Today is July 4, 2014, the 238th anniversary of the Continental Congress’ adoption of the Declaration of Independence, our break-up letter to our abusive partner Great Britain. No euphemisms here: it couldn’t seriously be said “it’s not you, it’s us”; it was most certainly them. King George, it seems, wasn’t a terribly nice guy.
Dear George: We need to break up. It’s not us, it’s you. Signed, Sam.
After explaining its purpose, the document continues in grand fashion; its second sentence having been called “one of the best-known sentences in the English language”: “We hold these truths to be self-evident, that all men are created equal, that they are endowed by their Creator with certain unalienable rights, that among these are life, liberty and the pursuit of happiness.”
Among the many examples of the “repeated injuries and usurpations” inspiring the break-up is that Great Britain is guilty of “depriving us in many cases, of the benefit of Trial by Jury”.
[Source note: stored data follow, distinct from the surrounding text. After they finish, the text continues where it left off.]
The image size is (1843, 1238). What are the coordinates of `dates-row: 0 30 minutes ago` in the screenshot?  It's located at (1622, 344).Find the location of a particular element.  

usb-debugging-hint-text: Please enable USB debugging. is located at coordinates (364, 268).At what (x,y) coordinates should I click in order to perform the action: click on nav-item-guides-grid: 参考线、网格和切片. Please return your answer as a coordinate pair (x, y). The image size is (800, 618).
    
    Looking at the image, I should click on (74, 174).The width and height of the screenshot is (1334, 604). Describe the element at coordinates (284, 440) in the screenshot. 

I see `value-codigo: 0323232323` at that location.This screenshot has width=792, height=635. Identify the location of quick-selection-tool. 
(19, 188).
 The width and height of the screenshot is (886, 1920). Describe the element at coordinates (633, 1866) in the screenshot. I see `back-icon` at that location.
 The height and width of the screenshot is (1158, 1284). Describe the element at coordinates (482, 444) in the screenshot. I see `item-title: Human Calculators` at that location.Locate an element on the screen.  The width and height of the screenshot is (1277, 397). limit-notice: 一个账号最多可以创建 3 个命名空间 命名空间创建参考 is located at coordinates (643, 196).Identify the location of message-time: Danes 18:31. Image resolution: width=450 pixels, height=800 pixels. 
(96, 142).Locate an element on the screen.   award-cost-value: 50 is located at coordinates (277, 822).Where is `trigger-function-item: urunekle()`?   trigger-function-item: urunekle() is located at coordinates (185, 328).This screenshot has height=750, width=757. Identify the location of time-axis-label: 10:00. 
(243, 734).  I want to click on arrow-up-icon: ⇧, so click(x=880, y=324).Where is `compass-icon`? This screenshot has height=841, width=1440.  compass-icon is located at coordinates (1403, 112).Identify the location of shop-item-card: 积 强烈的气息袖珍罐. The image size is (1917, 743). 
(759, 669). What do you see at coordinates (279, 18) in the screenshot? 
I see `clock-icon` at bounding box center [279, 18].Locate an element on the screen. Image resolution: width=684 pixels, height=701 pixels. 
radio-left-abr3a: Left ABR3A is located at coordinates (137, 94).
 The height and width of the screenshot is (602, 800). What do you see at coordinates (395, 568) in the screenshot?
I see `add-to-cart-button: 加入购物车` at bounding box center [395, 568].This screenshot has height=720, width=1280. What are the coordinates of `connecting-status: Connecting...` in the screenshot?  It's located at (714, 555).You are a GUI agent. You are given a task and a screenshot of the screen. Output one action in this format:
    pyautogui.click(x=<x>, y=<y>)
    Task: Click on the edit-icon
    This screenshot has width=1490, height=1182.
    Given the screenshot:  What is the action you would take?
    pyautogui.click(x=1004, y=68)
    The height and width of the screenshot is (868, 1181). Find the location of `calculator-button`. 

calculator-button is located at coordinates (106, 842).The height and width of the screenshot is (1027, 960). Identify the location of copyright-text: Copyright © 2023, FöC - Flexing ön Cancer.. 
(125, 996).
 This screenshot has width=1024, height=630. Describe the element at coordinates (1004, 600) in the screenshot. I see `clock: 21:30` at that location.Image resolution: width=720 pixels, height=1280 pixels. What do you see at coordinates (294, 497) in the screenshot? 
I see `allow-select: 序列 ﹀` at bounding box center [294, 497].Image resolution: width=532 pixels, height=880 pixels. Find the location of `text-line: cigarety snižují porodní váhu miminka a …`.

The right to trial by jury in a civil case – guaranteed by the Seventh Amendment to the U.S. Constitution (part of the Bill of Rights) – is the cornerstone of the American legal system. It also has an equalizing effect, in that it permits individuals to seek redress in a court of law from formidable, well-funded adversaries, ranging from multi-billion dollar corporations to the government itself. Those who advocate for tort “reform” – including the City of New York – often cite large jury awards as support for their cause.
Don’t be fooled. The civil jury is truly the best way of leveling the playing field, and the attempts of those who preach the “benefits” of tort “reform” to chip away at this valuable right should be resisted mightily.